Uncertainty regarding the impacts of the 2003 reform due to its radical nature - as well as the concerns voiced in the public debate - highlighted the need to provide comprehensive assessment of the impacts of decoupling on the EU farm sector. Accordingly, the European Community’s Sixth Framework Programme included, under the heading of CAP reform, a call entitled: “Decoupling - Development of various tools and methods for the impact assessment of decoupling.” The assignment was to assess the impact of combining existing direct payments into a decoupled income support scheme and in particular to quantify the impact on:

  • • supply, demand, trade and prices for major commodities;
  • • localisation of production;
  • • land market and prices;
  • • farm income and structural adjustment of holdings;
  • • entries and exists from the agricultural sector; and
  • • land use and environmental impacts.

The IDEMA project was organised to respond to the above objectives. The research was performed by nine partners in eight countries, with the AgriFood Economics Centre in Sweden as coordinator. The choice of approach for IDEMA was influenced by two main factors: the radical nature of the reform, and the complexity and immensity of the issues to be addressed. The radical nature of the reform implies limited possibilities to generalize from past experiences. Further, the reform was implemented after the project started; hence there was no historical data that could be used in econometric analyses. As the implications of decoupling are multifaceted, no single methodological approach was considered sufficient; rather, a multiplicity of complementary approaches was applied. Accordingly, the project was organised around the following three approaches:

  • • survey-based analysis of farmers’ strategic decisions,
  • • dynamic agent-based regional modelling with AgriPoliS, and
  • • sector-level and general-equilibrium modelling with the European Simulation Model, ESIM (Balkhausen and Banse, 2005).

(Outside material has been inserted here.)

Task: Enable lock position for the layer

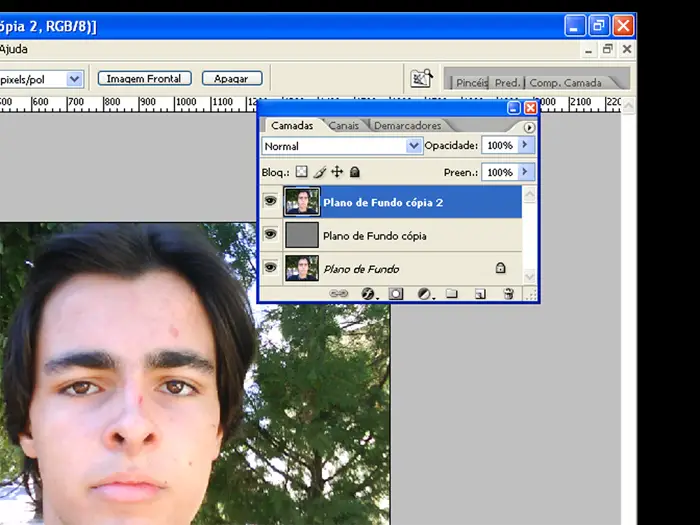Action: pos(337,172)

The different approaches complement each other as they can answer different questions on the possible impacts of decoupling agricultural support. The need to analyse the expected reaction of agriculture at different scales (European Union, national and regional) made necessary the use of different models. Agent-based regional modelling is appropriate to analyse impacts on for example structural change (development towards fewer and larger farms), while sector-level modelling is suited for analysing impacts on, e.g. product markets. These modelling approaches can be contrasted with results from surveys that investigate how farmers intend to react to decoupling. The methodological approaches are also complements with respect to their weaknesses. Surveys of farmers’ intentions are biased by farmers’ expectations about policy evolution. On the other hand, models are limited by the behavioural assumptions on which they are based. By combining and extending the three main approaches and applying them simultaneously to a sample of member states, the project was able to cover the most important potential impacts of decoupling CAP support from production. In this chapter, we focus on the results of the survey and agent-based regional modelling. Aggregate effects of decoupling are covered by a range of other studies (see Balkhausen et al., 2008 for an overview). Environmental impacts are presented in the paper by Brady (2010) in the proceedings from this workshop.